Para ele, a relação de trabalho é garantida constitucionalmente e no caso dos médicos cubanos há uma discriminação que não é aceita pelo ordenamento jurídico brasileiro. Caixeta criticou a intenção do governo de apresentar o programa como um curso de especialização médica. "Estamos convictos de que o curso foi um instrumento para mascarar essa relação de trabalho", afirmou.

"Há na verdade uma contratação de médicos para prover o sistema. Isso está claro até mesmo nas declarações de autoridades. O objetivo é contratar médicos", afirmou Caixeta.

O MPT tentou, inicialmente, aplicar um termo de ajuste de conduta junto ao governo, mas segundo Caixeta, as negociações não avançaram e foi preciso levar o caso à Justiça. O governo tem 72 horas para se manifestar e apresentar defesa. Caso a Justiça acate liminarmente os pedidos do MPT, o governo terá que suspender o repasse do pagamento ao governo cubano imediatamente.

A ação foi ajuizada e distribuída para 13ª Vara de Trabalho de Brasília. O valor estipulado para a ação é de R$ 1,5 bilhão equivalente a um ano da remuneração dos 13.325 médicos participantes do programa ativos a partir do quarto ciclo.

Por email, o ministro da Saúde, Arthur Chioro, afirmou que o governo está convicto da segurança jurídica do programa e segue todas as regras legais para atuação de profissionais baseado na integração ensino e serviço, semelhante aos médicos que estão em programas de residência médica.

"Ou seja, um modelo em que o atendimento à população faz parte do processo de formação, de treinamento em serviço. Não há, pela legislação, nessa forma de atuação, qualquer formação de vínculo de trabalho ou relação de emprego", disse.

Questionado sobre o motivo dos médicos cubanos não receberem os mesmos valores dos médicos brasileiros inscritos no programa, Chioro afirmou que "os médicos cubanos permanecem como funcionários do governo de Cuba, mantendo os mesmos benefícios que têm no seu país de origem, como seus direitos sociais, além do salário e do vínculo de emprego".

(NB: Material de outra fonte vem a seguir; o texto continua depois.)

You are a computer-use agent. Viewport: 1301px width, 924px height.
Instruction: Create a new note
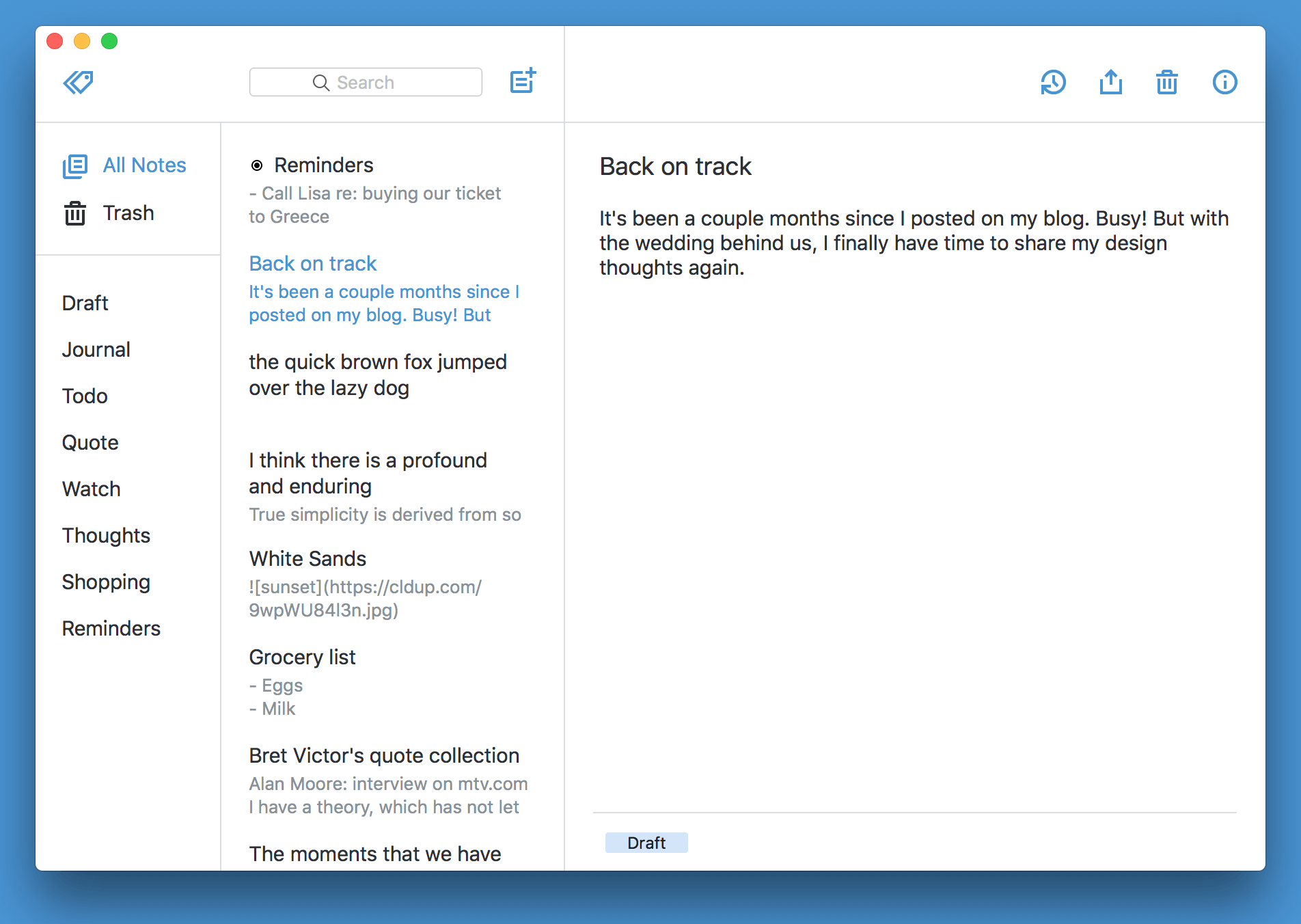tap(523, 81)
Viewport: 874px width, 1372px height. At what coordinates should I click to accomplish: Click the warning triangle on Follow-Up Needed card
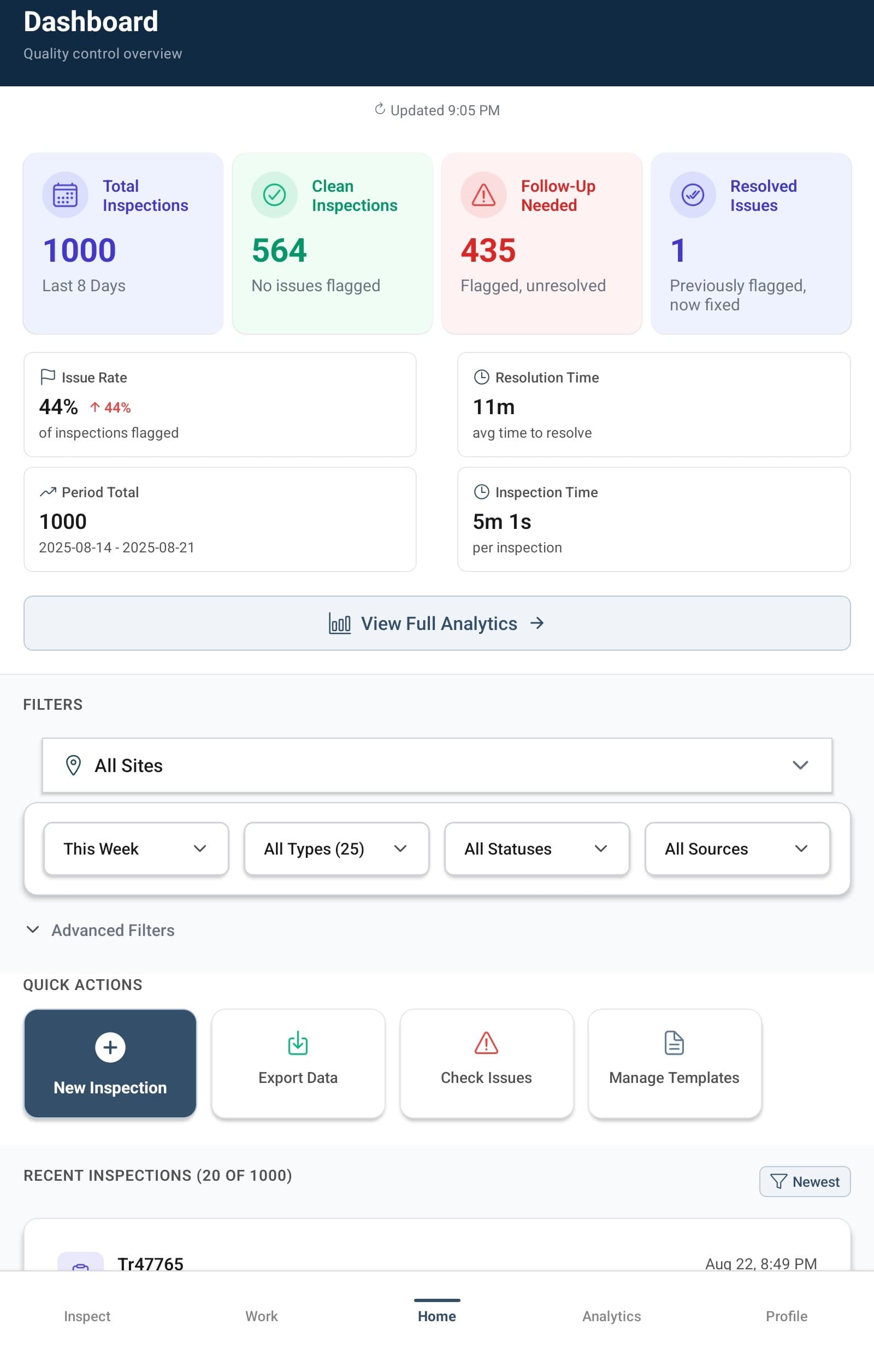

Segundo Caixeta, as investigações demonstraram que há claro desvirtuamento na relação de trabalho, mas fez a ressalva de que a ação não pretende interromper o programa, mas sim, adequá-lo à finalidade que é a contratação de profissionais para atender ao sistema de saúde.

Em fevereiro, a médica cubana Ramona Rodriguez deixou o programa e pediu refúgio ao Brasil. Ela apresentou um contrato de trabalho firmado entre a Sociedade Mercantil Cubana Comercializadora de Serviços Médicos Cubanos e a médica, indicando que não houve acerto direto entre o Ministério da Saúde e a Opas (Organização Pan-Americana de Saúde). Para o procurador, o documento foi um dos principais fatores que ajudaram nas investigações.

A ação do MPT pede ainda o cancelamento deste contrato e determina que os médicos sejam pagos diretamente pelo governo brasileiro. "Ele apresenta cláusulas incompatíveis com o ordenamento jurídico brasileiro", disse.

O documento proíbe os médicos cubanos, dentre outras coisas, de saírem dos municípios onde moram e proíbem até mesmo que os profissionais se relacionem com outras pessoas que não forem cubanas.

Vitrine eleitoral da presidente Dilma Rousseff, o Mais Médicos tem o objetivo de aumentar a presença desses profissionais no interior do país, em postos de atenção básica, e para isso permite a atuação de médicos sem diploma revalidado em território nacional.